◆ **Prompt**
The data is to be repeated exactly, with the images removed.

[Records from a dataset]

*** Begin section ***

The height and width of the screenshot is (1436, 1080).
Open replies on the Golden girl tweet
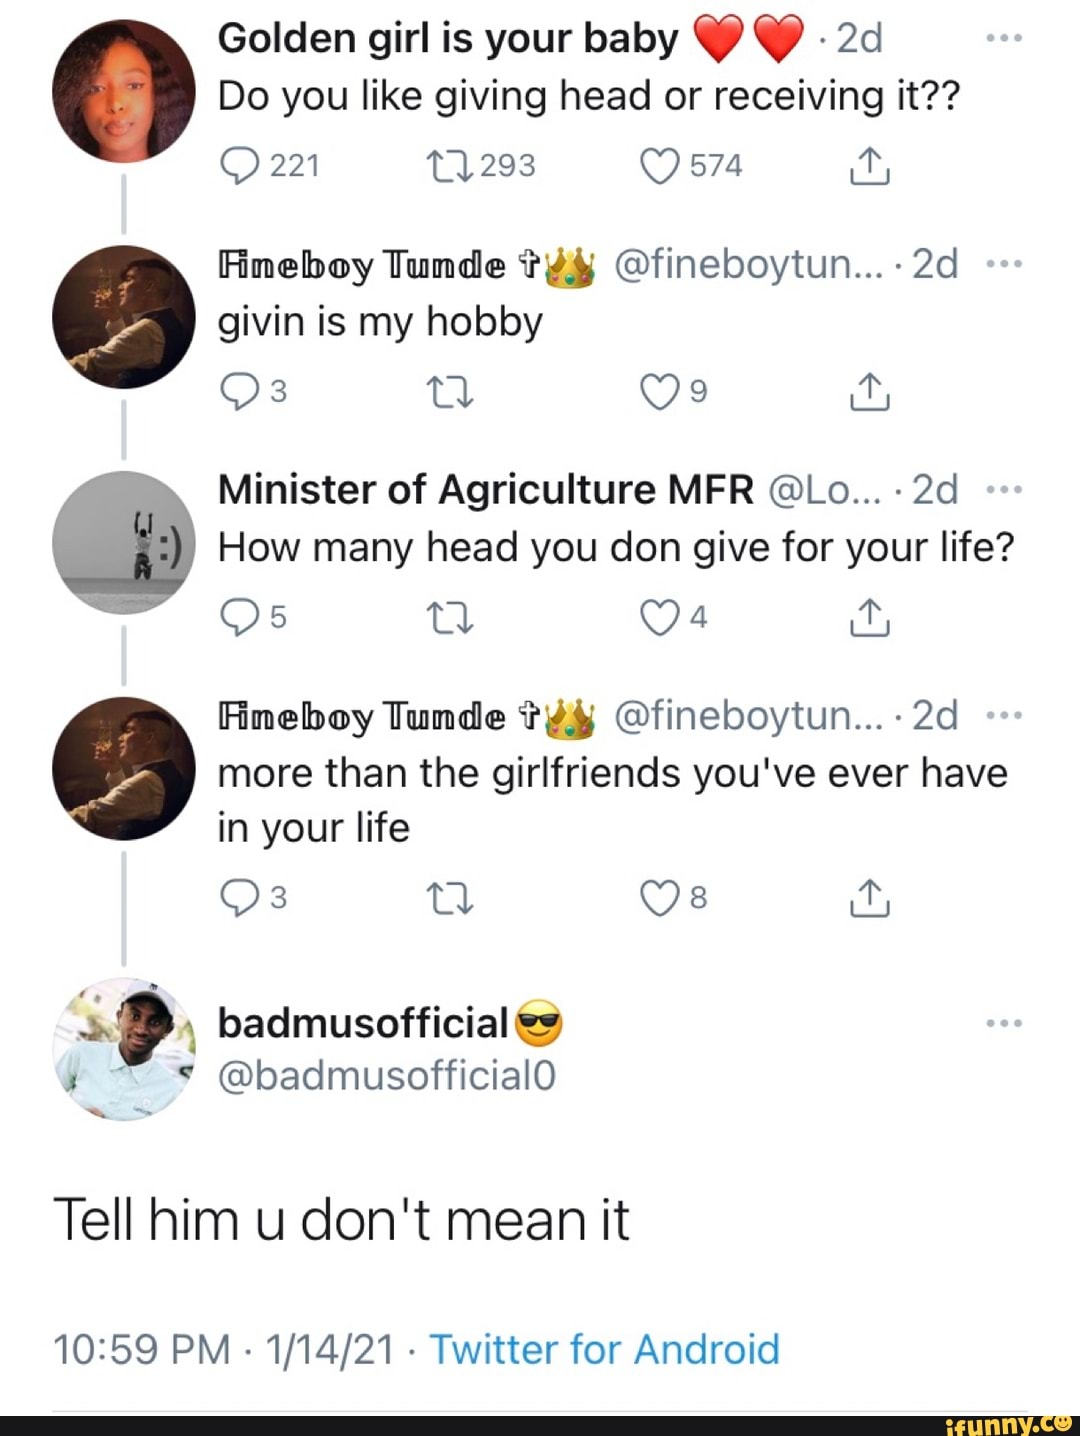tap(238, 166)
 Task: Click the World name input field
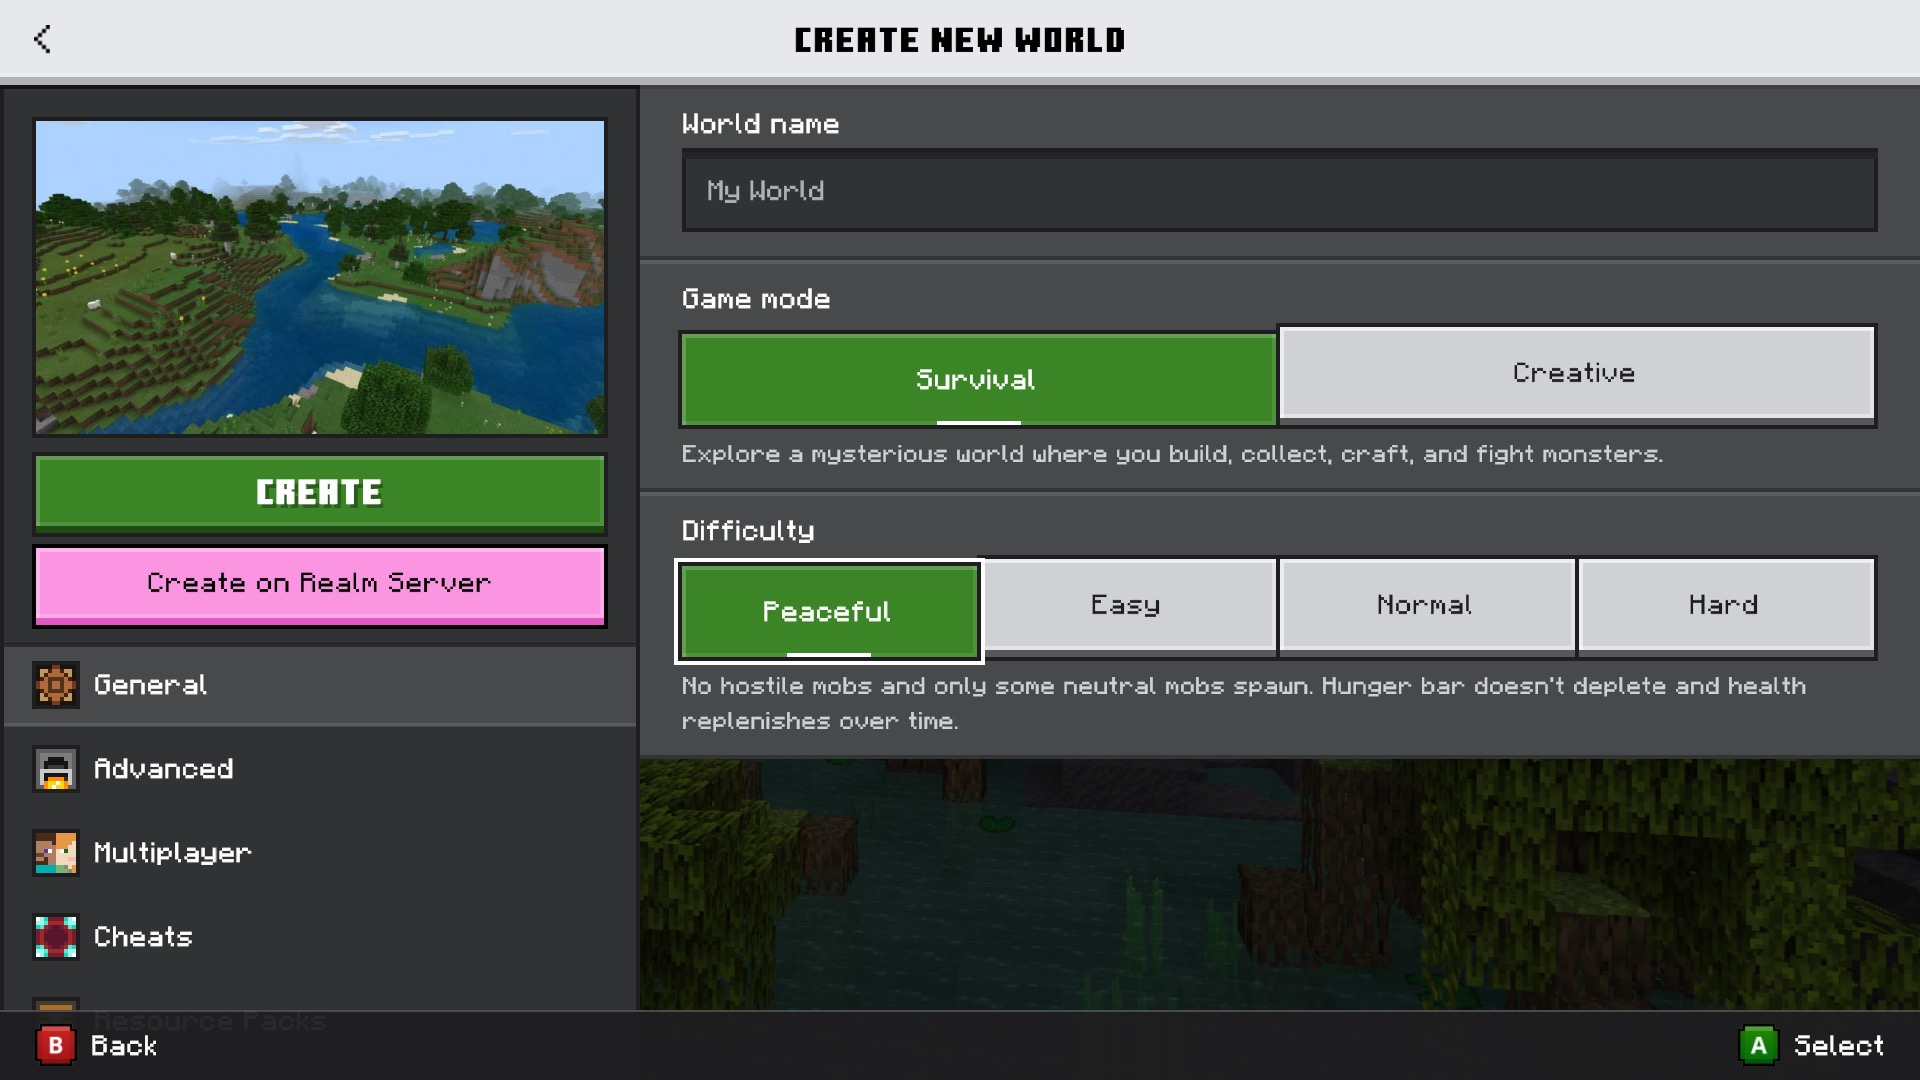(1279, 189)
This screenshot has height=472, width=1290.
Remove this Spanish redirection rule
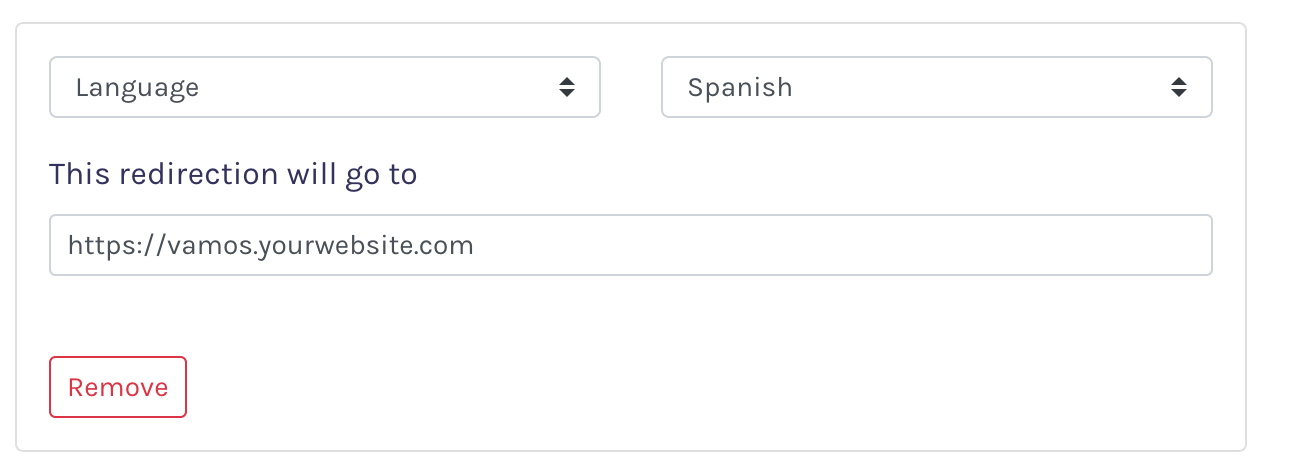click(118, 387)
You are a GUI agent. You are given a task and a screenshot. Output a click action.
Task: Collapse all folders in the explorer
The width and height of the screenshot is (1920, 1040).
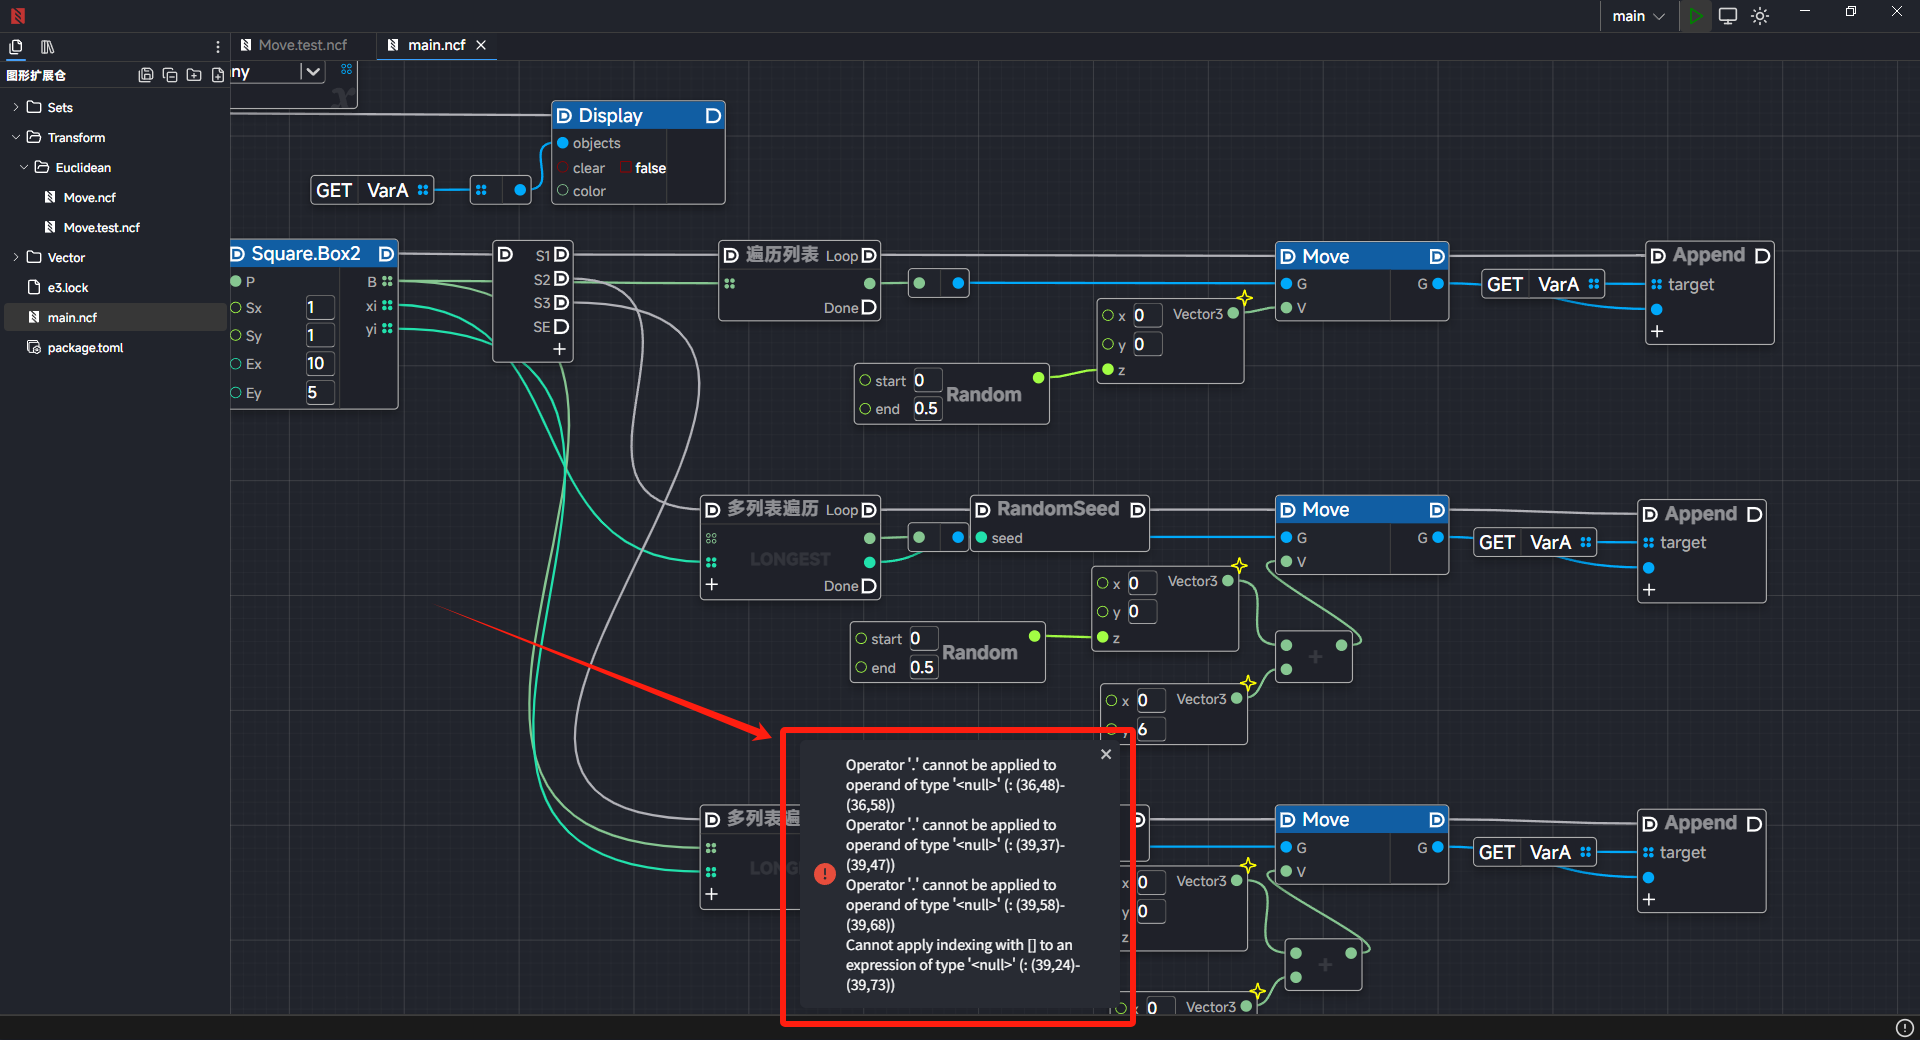(x=170, y=75)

*** End section ***

◆ **Problem solution**
The height and width of the screenshot is (1436, 1080).
Open replies on the Golden girl tweet
tap(238, 166)
 Task: Click the World name input field
(1279, 189)
This screenshot has height=472, width=1290.
Remove this Spanish redirection rule
click(118, 387)
You are a GUI agent. You are given a task and a screenshot. Output a click action.
Task: Collapse all folders in the explorer
The width and height of the screenshot is (1920, 1040).
(x=170, y=75)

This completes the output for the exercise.